WHAT IS EXPECTED: Please copy the records word for word, starting at the line that contains "Describe the element at coordinates (159, 180)" and ending with the last line of the records.

(Stored data)
□ □ □
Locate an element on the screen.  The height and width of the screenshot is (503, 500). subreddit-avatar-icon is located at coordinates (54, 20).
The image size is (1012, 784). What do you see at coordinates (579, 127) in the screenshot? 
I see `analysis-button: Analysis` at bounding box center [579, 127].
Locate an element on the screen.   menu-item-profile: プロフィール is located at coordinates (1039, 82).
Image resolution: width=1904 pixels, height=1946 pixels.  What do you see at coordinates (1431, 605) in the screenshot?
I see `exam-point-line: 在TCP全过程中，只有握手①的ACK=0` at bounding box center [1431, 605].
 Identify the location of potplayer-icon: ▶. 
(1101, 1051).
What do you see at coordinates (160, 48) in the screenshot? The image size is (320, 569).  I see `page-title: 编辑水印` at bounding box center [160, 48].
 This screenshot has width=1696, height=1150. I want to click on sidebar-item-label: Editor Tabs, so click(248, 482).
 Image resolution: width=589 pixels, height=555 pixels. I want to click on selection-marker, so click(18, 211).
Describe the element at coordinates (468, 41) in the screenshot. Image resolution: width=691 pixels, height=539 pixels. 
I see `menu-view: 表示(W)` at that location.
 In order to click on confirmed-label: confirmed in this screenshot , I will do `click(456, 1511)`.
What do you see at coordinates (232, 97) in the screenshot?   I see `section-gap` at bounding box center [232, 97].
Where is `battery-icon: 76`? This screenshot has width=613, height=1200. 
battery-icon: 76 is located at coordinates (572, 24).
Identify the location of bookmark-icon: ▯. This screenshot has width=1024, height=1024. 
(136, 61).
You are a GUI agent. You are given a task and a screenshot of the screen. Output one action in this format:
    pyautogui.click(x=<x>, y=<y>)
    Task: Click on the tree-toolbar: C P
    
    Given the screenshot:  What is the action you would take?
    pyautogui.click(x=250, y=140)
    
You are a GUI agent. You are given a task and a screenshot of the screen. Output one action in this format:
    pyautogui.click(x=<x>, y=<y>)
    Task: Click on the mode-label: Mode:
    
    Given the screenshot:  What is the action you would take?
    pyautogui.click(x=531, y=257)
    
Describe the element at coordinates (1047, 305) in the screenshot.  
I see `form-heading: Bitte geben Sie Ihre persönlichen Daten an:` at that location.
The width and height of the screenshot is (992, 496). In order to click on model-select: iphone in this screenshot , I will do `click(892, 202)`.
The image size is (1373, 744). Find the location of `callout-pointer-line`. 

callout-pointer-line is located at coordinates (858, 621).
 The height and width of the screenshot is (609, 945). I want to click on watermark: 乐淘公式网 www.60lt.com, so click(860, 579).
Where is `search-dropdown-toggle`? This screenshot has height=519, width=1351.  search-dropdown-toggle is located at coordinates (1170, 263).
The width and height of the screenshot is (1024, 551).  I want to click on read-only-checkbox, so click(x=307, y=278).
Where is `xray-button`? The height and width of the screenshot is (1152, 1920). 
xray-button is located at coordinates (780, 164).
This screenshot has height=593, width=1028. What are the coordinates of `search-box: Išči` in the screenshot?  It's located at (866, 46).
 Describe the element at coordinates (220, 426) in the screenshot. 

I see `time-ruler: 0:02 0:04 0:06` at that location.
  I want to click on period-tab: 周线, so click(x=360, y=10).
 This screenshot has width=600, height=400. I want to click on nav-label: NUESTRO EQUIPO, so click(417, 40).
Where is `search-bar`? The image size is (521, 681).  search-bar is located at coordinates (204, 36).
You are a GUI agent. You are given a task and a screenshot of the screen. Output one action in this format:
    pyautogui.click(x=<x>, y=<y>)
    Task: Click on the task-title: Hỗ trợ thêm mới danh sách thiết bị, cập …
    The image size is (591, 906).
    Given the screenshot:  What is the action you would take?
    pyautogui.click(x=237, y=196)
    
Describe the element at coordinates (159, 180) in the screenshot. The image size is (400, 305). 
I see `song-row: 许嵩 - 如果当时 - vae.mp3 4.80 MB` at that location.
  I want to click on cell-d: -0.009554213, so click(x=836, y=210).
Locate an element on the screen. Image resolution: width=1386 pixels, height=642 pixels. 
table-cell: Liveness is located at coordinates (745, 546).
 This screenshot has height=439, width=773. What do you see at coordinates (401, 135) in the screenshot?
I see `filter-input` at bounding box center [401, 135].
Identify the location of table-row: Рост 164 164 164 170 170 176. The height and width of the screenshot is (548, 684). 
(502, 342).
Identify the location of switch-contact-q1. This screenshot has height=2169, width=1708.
□ □ □
SOLUTION TO THIS TASK:
Describe the element at coordinates (159, 180) in the screenshot. The image size is (400, 305). 
I see `song-row: 许嵩 - 如果当时 - vae.mp3 4.80 MB` at that location.
  I want to click on cell-d: -0.009554213, so click(x=836, y=210).
Locate an element on the screen. Image resolution: width=1386 pixels, height=642 pixels. 
table-cell: Liveness is located at coordinates (745, 546).
 This screenshot has height=439, width=773. What do you see at coordinates (401, 135) in the screenshot?
I see `filter-input` at bounding box center [401, 135].
Identify the location of table-row: Рост 164 164 164 170 170 176. The height and width of the screenshot is (548, 684). 
(502, 342).
Identify the location of switch-contact-q1. This screenshot has height=2169, width=1708.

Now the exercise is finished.